- EXTRACT PROVIDED
========
Time Series¶
The Time Series component of the Genomcore API allows you to store and query time-series observations.
Get more information about the Time Series API here
Create¶
Create time-series observations. A time-series body must be a list of dictionaries with the following structure:
[
{
"meta": {
"userId": int,
"source": str,
"metric": str,
"externalId": str,
"batch": str
},
"point": {
"start": str (ISO 8601 datetime),
"end": str (ISO 8601 datetime),
"value": int
}
},
...
]
The following code starts the sdk, the logging module and loads an .env file. Reads a putative csv file with the necessary columns. Construct the list of dictionaries required and send the observations to the time series API in chunks of 300 observations. The code will retry the creation of a chunk up to 3 times in case of failure:
import csv
import logging
import os
from dotenv import load_dotenv
from genomcore.client import GenomcoreApiClient
load_dotenv(override=True)
logging.basicConfig(
level="INFO",
format="[%(asctime)s][%(levelname)s][%(name)s] -- %(message)s",
datefmt="%Y-%m-%d %H:%M:%S",
)
with open(input_csv) as csv_file:
csv_reader = csv.DictReader(csv_file)
data_list = []
for row in csv_reader:
data_list.append({
'meta': {
'userId': int(row['meta.userId']),
'source': row['meta.source'],
'metric': row['meta.metric'],
'externalId': row['meta.externalId'],
'batch': row['meta.batch'],
},
'point': {
'start': row['point.start'],
'end': row['point.end'],
'value': int(row['point.value']),
}
})
api = GenomcoreApiClient(
token=os.getenv("TOKEN"),
refresh_token=os.getenv("REFRESH_TOKEN")
)
responses = api.time_series.create_time_series(
body=data_list,
chunksize=300,
max_retries=3
)
Warning
The method only checks if the batch value is None or an empty string. It is the user responsibility to ensure that the batch value is unique for each group of observations.
Tip
The method will automatically detect if the total number of observations is greater than the chunk size and will upload them accordingly in chunks of the specified size. Or wihout chunks if the total number of observations is less than the chunk size.
In case of a chunked upload, if The parameter chunk_details is set to True, the method will log some information about the first and last observation of the chunk.
The parameter max_retries is deactivated (defaults to 0). The user can specify the number of retries in case of connection failure when uploading a chunk of observations.
Query¶
This example queries the time-series observations of userId “1” in the batch “TestBatch” between the dates 2024-04-01 and 2024-04-08 and sorts them by timestamp in descending order.
More information about MongoDB filters can be found here.
========
- PROBLEM TO SOLVE
Write out everything in the Time Series documentation from "In case of a" down to "in descending order.", word for word. The lines that follow come from a separate source.
========
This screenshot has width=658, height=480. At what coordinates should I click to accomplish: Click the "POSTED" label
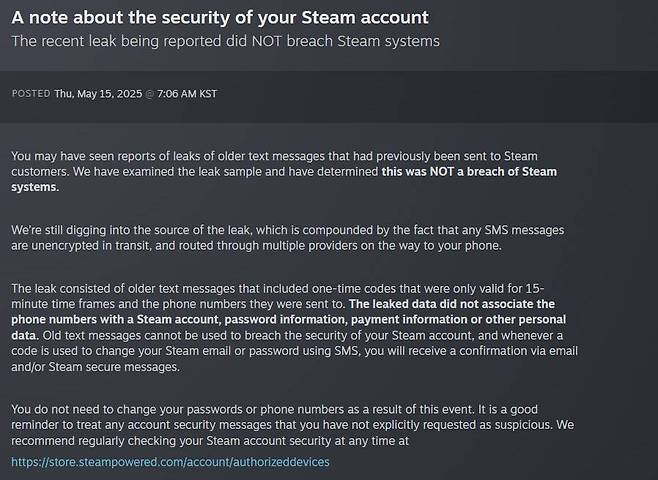click(30, 94)
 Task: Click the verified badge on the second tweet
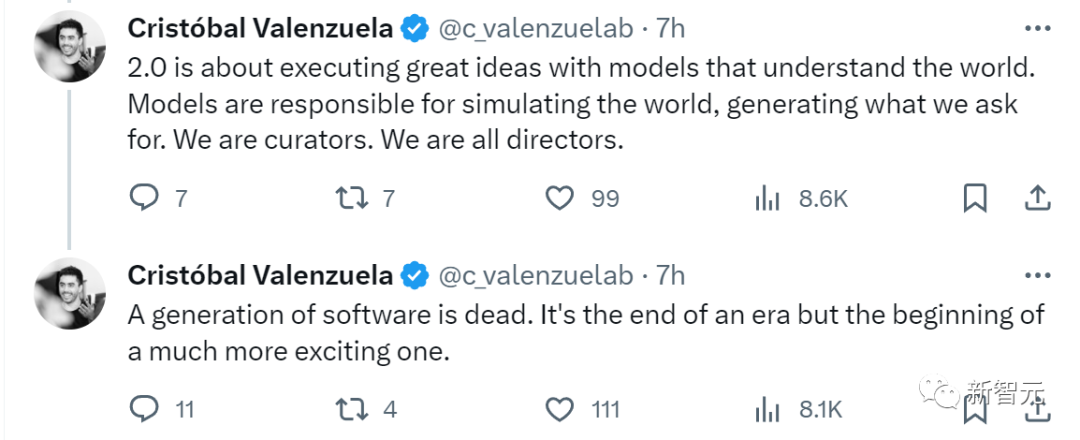coord(415,274)
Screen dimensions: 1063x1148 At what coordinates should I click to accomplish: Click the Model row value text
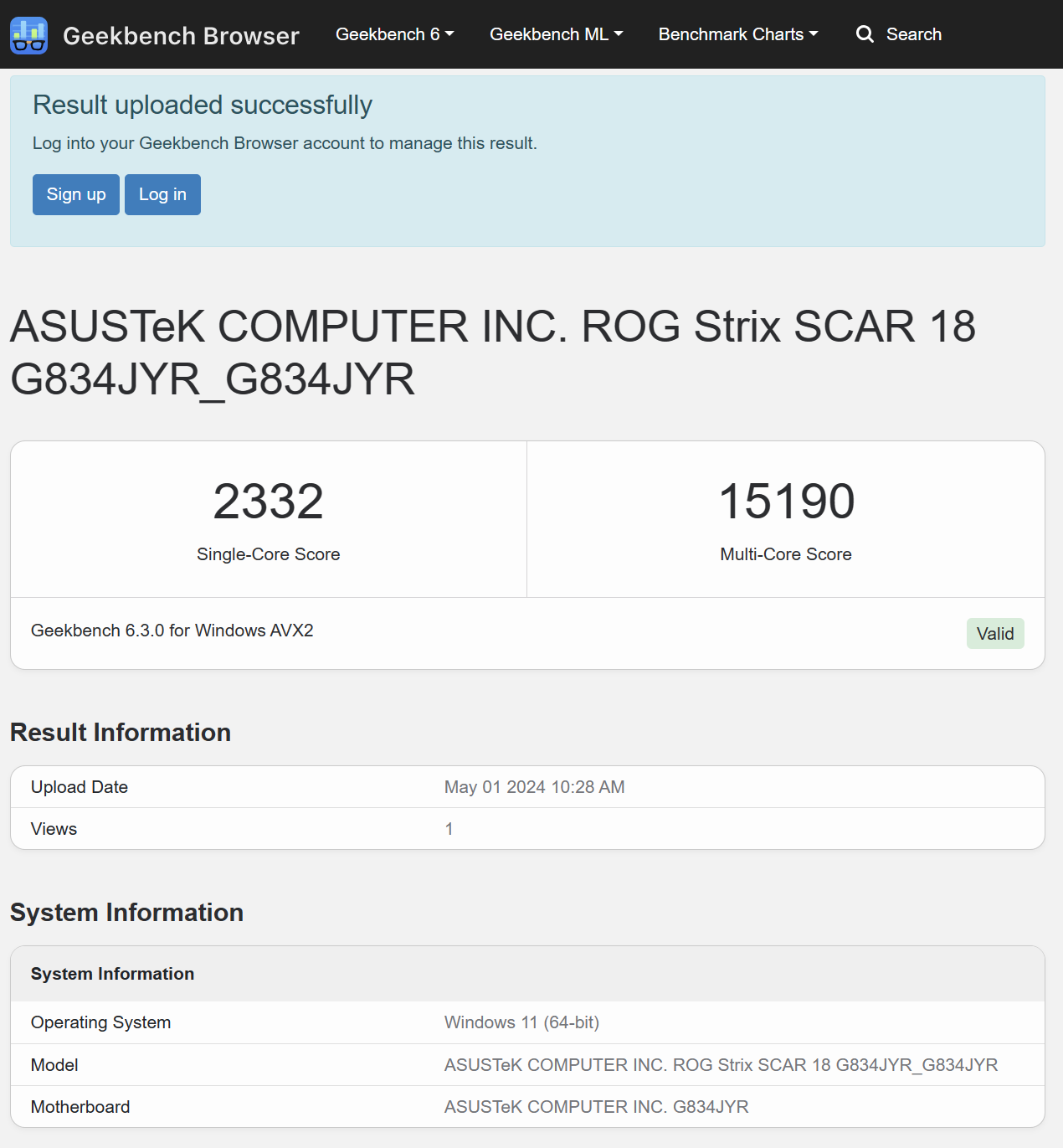[721, 1065]
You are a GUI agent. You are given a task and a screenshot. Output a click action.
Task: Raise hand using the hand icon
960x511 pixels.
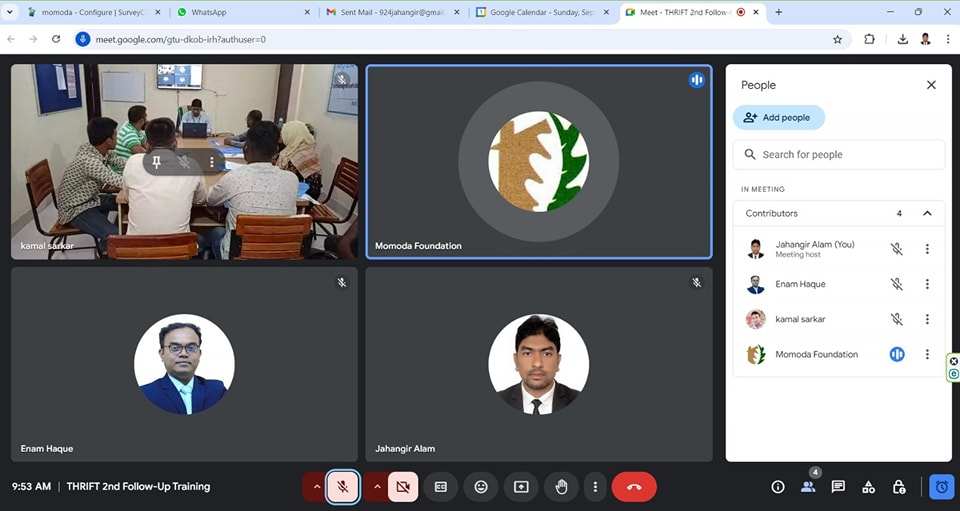click(561, 487)
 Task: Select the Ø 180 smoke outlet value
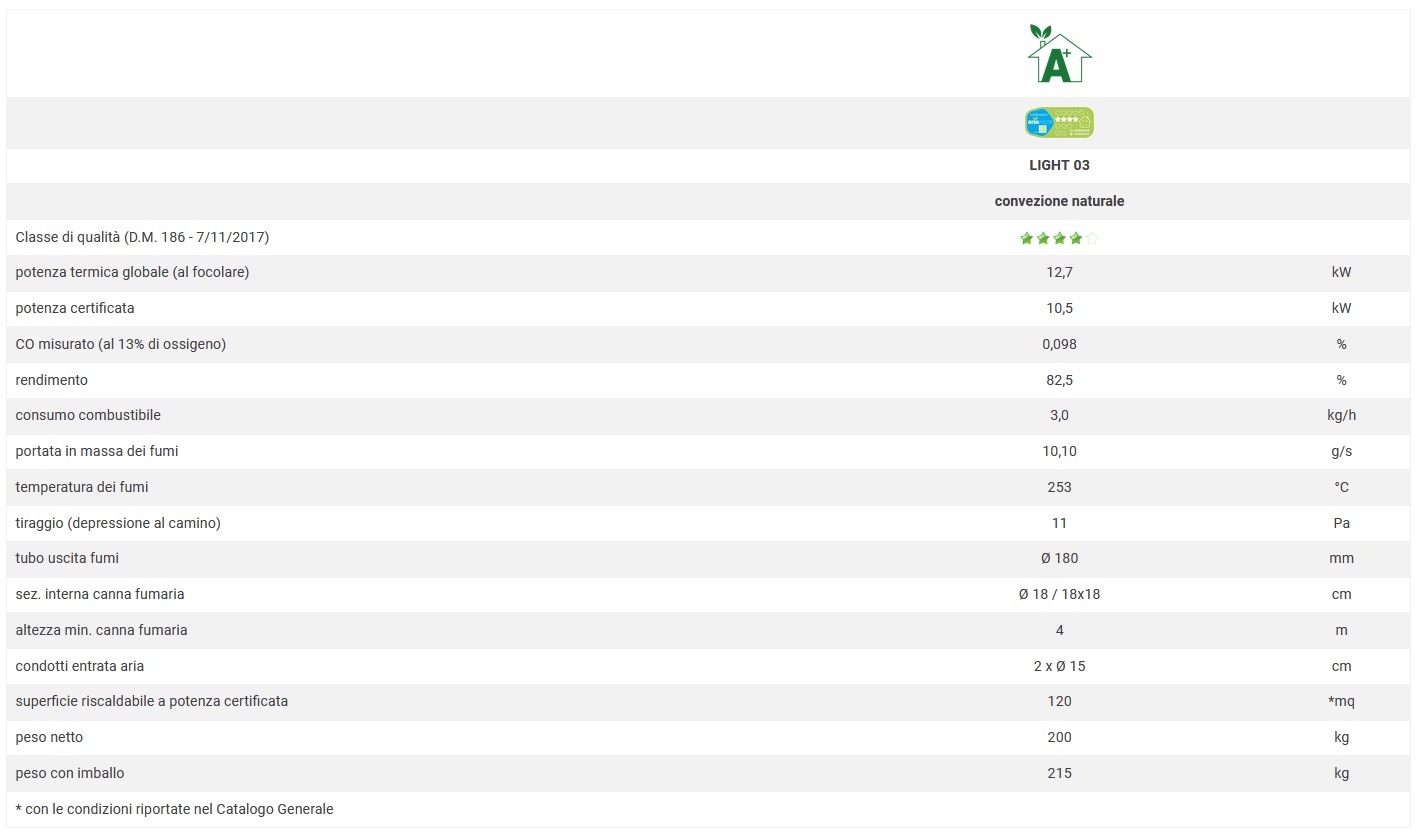(x=1059, y=558)
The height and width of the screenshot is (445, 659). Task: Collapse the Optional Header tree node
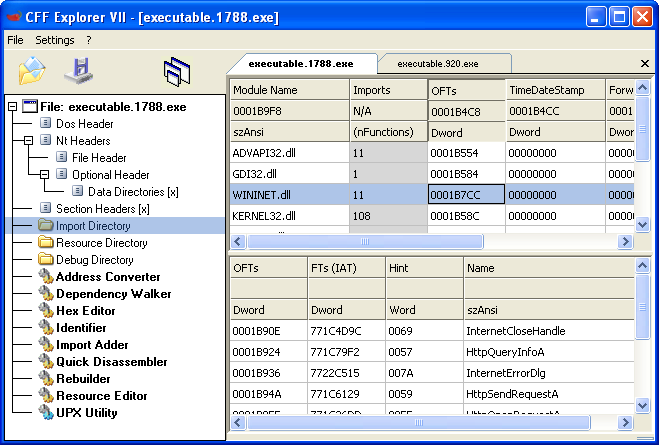45,175
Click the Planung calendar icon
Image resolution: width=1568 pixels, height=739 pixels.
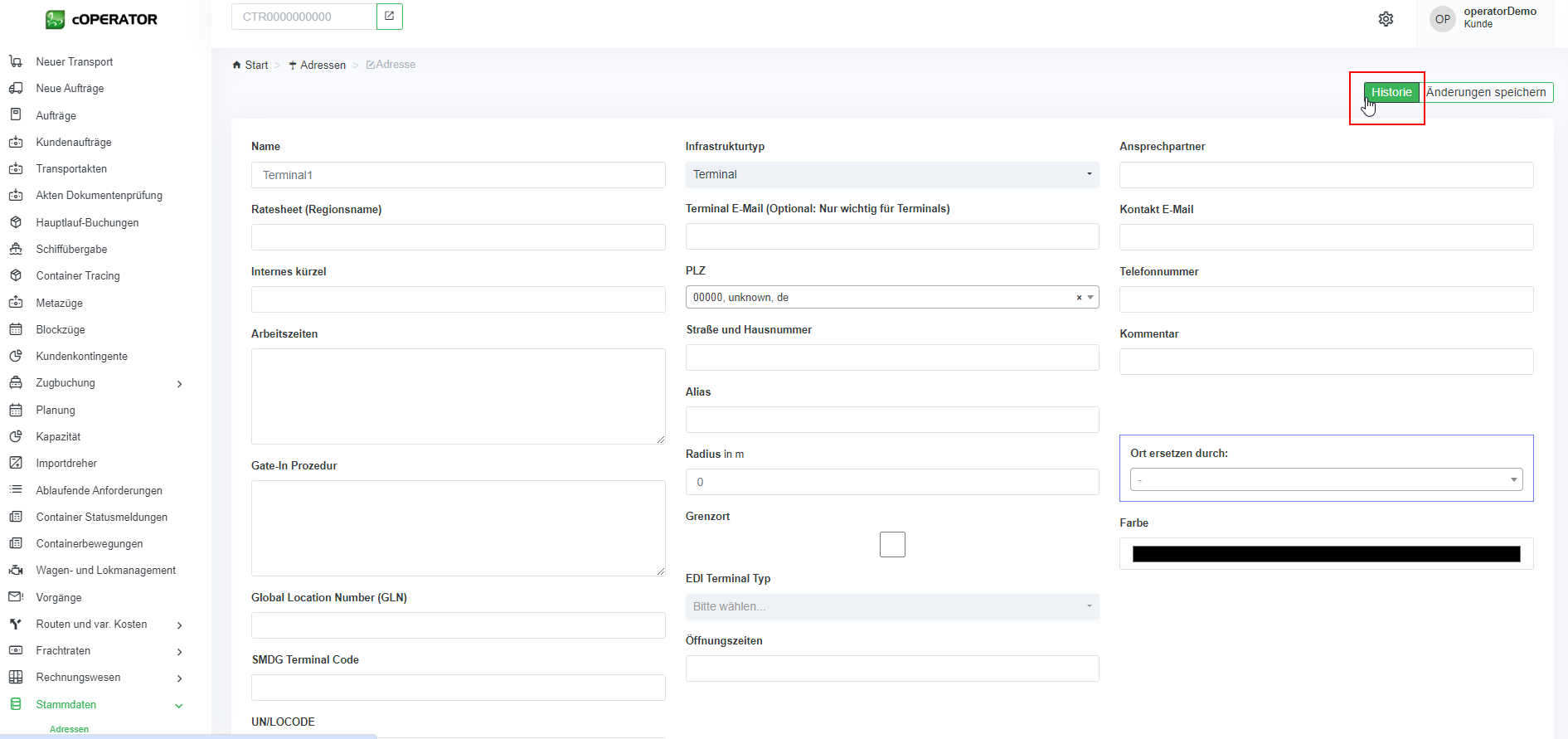pyautogui.click(x=16, y=410)
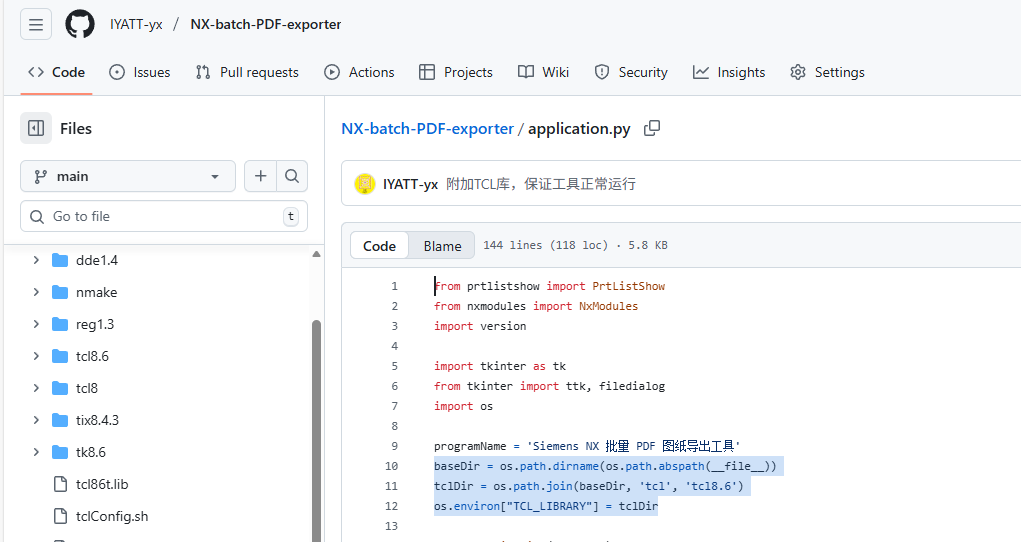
========
- SOLUTION TO THE EXERCISE
In case of a chunked upload, if The parameter chunk_details is set to True, the method will log some information about the first and last observation of the chunk.
The parameter max_retries is deactivated (defaults to 0). The user can specify the number of retries in case of connection failure when uploading a chunk of observations.
Query¶
This example queries the time-series observations of userId “1” in the batch “TestBatch” between the dates 2024-04-01 and 2024-04-08 and sorts them by timestamp in descending order.